Le 6 février, le parlement avait accepté le déploiement de quelque 3.500 spécialistes américains du génie pour aider à la modernisation de ports et d’aéroports susceptibles d’être utilisés en cas de guerre en Irak. Mais les députés ont rejeté, le 1er mars, une motion du gouvernement appelant à autoriser 62.000 fantassins américains à débarquer en Turquie pour y établir une tête de pont en vue d’une éventuelle invasion du nord de l’Irak.
Encouragés par les promesses du gouvernement, turc d’un nouveau vote sur la question, les Etats-Unis poursuivent néanmoins leurs débarquements de matériels militaires, notamment dans le port d’Iskenderun (sud du pays), tandis que des convois de 30 à 40 semi-remorques, chargés de véhicules militaires, prennent chaque jour la direction de bases dans l’est du pays. « La Turquie n’est pas une République bananière, » s’est exclamé mardi Deniz Baykal, le dirigeant du principal parti d’opposition au parlement, le Parti républicain du peuple (CHP). « Nous allons soumettre au parlement une demande d’enquête parlementaire » pour éclaircir cette affaire, a-t-il ajouté.
Le président du parlement, Bulent Arinc, un membre du parti de la Justice et du Développement (AKP) au pouvoir, s’était lui aussi déclaré irrité dimanche par ce qu’il a qualifié de déploiement « de facto ».
« Les images que l’on voit à la télévision me dérangent beaucoup », avait affirmé M. Arinc, ajoutant: « Ils me hérissent le poil ».
M. Arinc, qui n’a jamais caché son opposition à une opération militaire, avait suggéré aux députés, s’ils avaient des « inquiétudes », de mettre en place les « mécanismes de contrôle » parlementaire. Selon l’ambassade des États-Unis à Ankara, les déploiements en cours n’ont rien à voir avec les préparations pour une opération terrestre.
« Il ne s’agit pas de troupes de combats, mais de personnels et d’équipements militaires déployés conformément à la décision du Parlement turc.
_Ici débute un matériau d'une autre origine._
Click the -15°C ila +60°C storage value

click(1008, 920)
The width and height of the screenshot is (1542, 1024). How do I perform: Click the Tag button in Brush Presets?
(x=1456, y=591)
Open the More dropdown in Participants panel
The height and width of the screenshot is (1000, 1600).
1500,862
Les détails du déploiement ont fait l’objet d’un accord entre nos gouvernements », selon un porte-parole de l’ambassade.
Les convois militaires, outre des engins de travaux publics, comprennent de nombreux camions, jeeps et ambulances.
Le CHP estime que l’opposition du parlement à l’envoi de larges forces combattantes américaines rend caduque l’autorisation liée au premier envoi de spécialistes du génie.
« Le pays est transformé en théâtre pour des préparatifs de guerre (…) Des nouvelles bases logistiques sont établies, des ports, des bases et différentes facilités sont loués à des étrangers », affirme pour sa part le CHP pour qui: « Le parlement n’a jamais approuvé de telles activités ». Selon la chaîne de télévision NTV, neuf bases sont en cours d’établissement dans le sud-est du pays pour accueillir les soldats américains et leur soutien logistique.
« Il ne se passe rien de contraire aux accords », a affirmé pour sa part le Premier ministre, Abdullah Gul. « Aucune force combattante n’est entrée en Turquie et aucune force combattante n’est passée de Turquie en Irak », a affirmé M. Gul mardi au cours d’une conférence de presse. De nombreuses rumeurs font état du passage dans le nord de l’Irak, non seulement de soldats turcs, mais d’Américains, en tenue civile, à bord de 4×4 immatriculés en Turquie. Les préparatifs militaires américains provoquent également des tensions dans le pays. A Iskenderun, par exemple, où quelque 800 soldats américains auraient pris pied, des policiers turcs ont désarmé des Américains qui s’apprêtaient à quitter le port. Et la presse a affirmé qu’à Mersin (sud), les autorités avaient interdit le déchargement d’un navire civil, arrivé avec du matériel militaire.